Secondo Pinocchio apre la rassegna di Teatro al Museo. E poi il ciclo di seminari Ereditare, le Vie dei Tesori e la storia… dell’osceno in una performance per il Festival delle Letterature Migranti

Nuova tappa per il progetto di circuitazione regionale promosso dall’Associazione per la conservazione delle tradizioni popolari – ETS / Museo internazionale delle marionette Antonio Pasqualino, che coinvolge i pubblici di 15 comuni di 6 province siciliane.

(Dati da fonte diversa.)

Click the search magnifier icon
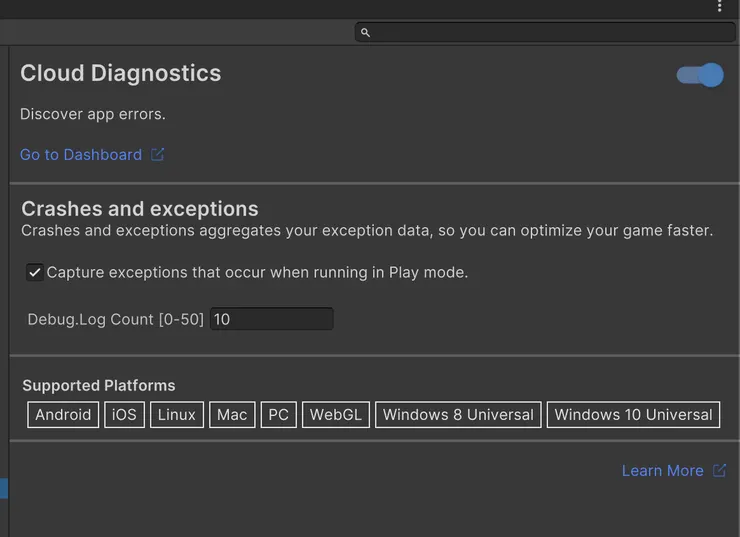Viewport: 740px width, 537px height. pos(365,33)
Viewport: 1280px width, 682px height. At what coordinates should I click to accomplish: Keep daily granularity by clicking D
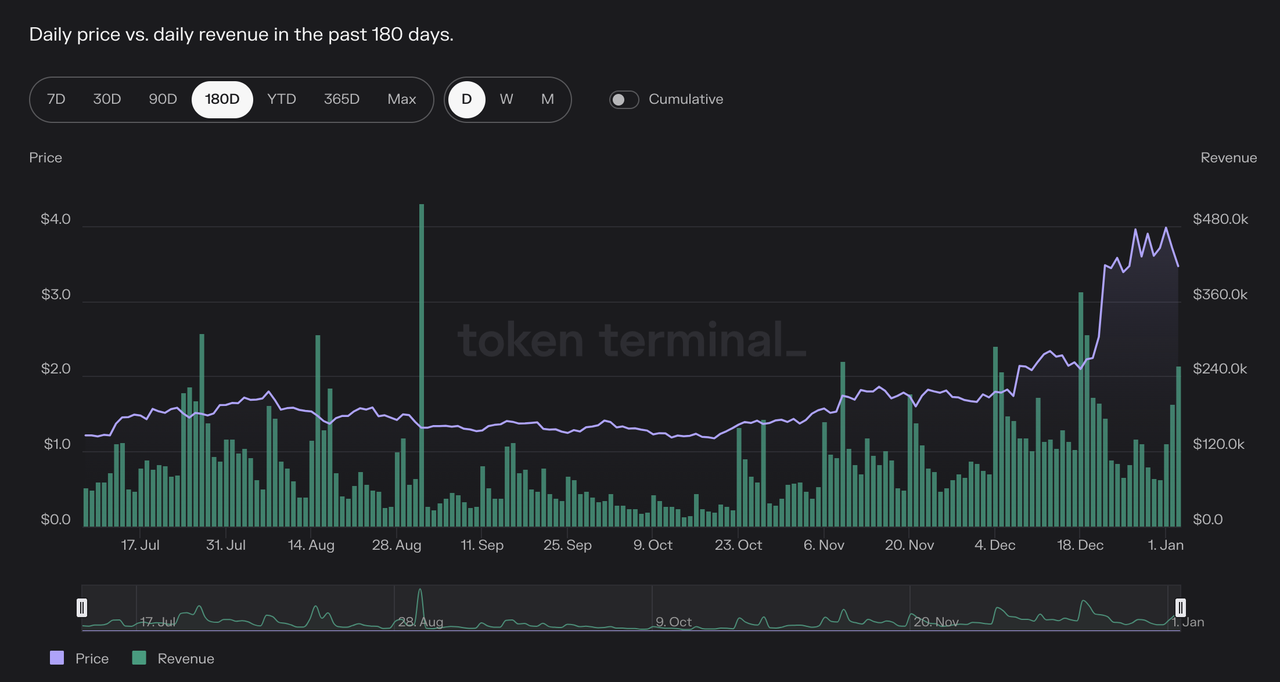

Filo conduttore è il tema della legalità, come lotta alla mafia ma anche alla violenza di genere attraverso la messa in scena di spettacoli che vedono protagoniste le vittime della mafia, da un lato, e le figure femminili, dall’altro con l’obiettivo comune di contribuire ad affermare nuovi modelli e nuove figure eroiche e sensibilizzare alla legalità e al rispetto dell’altro. Gli spettacoli saranno preceduti da incontri aperti durante i quali ogni compagnia si soffermerà sulla genesi dello spettacolo e le vicende dei personaggi, e presenterà la tradizione dell’Opera dei pupi attraverso tecniche, i repertori, il pubblico tradizionale, i diversi stili.
Mercoledì 11 ottobre alle 10.30, il Parco archeologico di Himera (Termini Imerese, Palermo) ospiterà l’incontro didattico Il mestiere del puparo con Angelo Sicilia che a seguire, con la sua compagnia, metterà in scena lo spettacolo Joe Petrosino. L’incorruttibile.

L’iniziativa è realizzata dall’Associazione per la conservazione delle tradizioni popolari – ETS con il contributo della Regione Siciliana – Assessorato del Turismo, dello Sport e dello Spettacolo e in collaborazione con il Ministero della Cultura – Direzione Generale Spettacolo dal vivo e con il patrocinio del Comune di Ventimiglia di Sicilia.

Ciclo di seminari Ereditare, si parla di spazio, tempo ed eredità museali

Nuovo appuntamento con Ereditare, il ciclo di seminari di semiotica della trasmissione a cura di Francesco Mangiapane e Francesco Mazzucchelli.

Venerdì 13 ottobre alle 15.30 al Museo delle Marionette, Alice Giannitrapani e Carlo Campailla parleranno di Spazio e tempo. Eredità museali. Le trasformazioni dello spazio nel tempo saranno oggetto di questa riflessione, che intende concentrarsi sull’ambito museale. Seguendo un più generale trend che coinvolge gli spazi del consumo, i musei vengono spesso localizzati in luoghi adibiti in precedenza ad altre funzioni: ex-fabbriche, magazzini, centrali elettriche, ma anche dimore nobiliari private, chiese etc. Contenitori risemantizzati che tengono traccia a vario titolo del proprio passato facendolo giocare con i nuovi usi dello spazio e con il contenuto che si trovano a esporre. 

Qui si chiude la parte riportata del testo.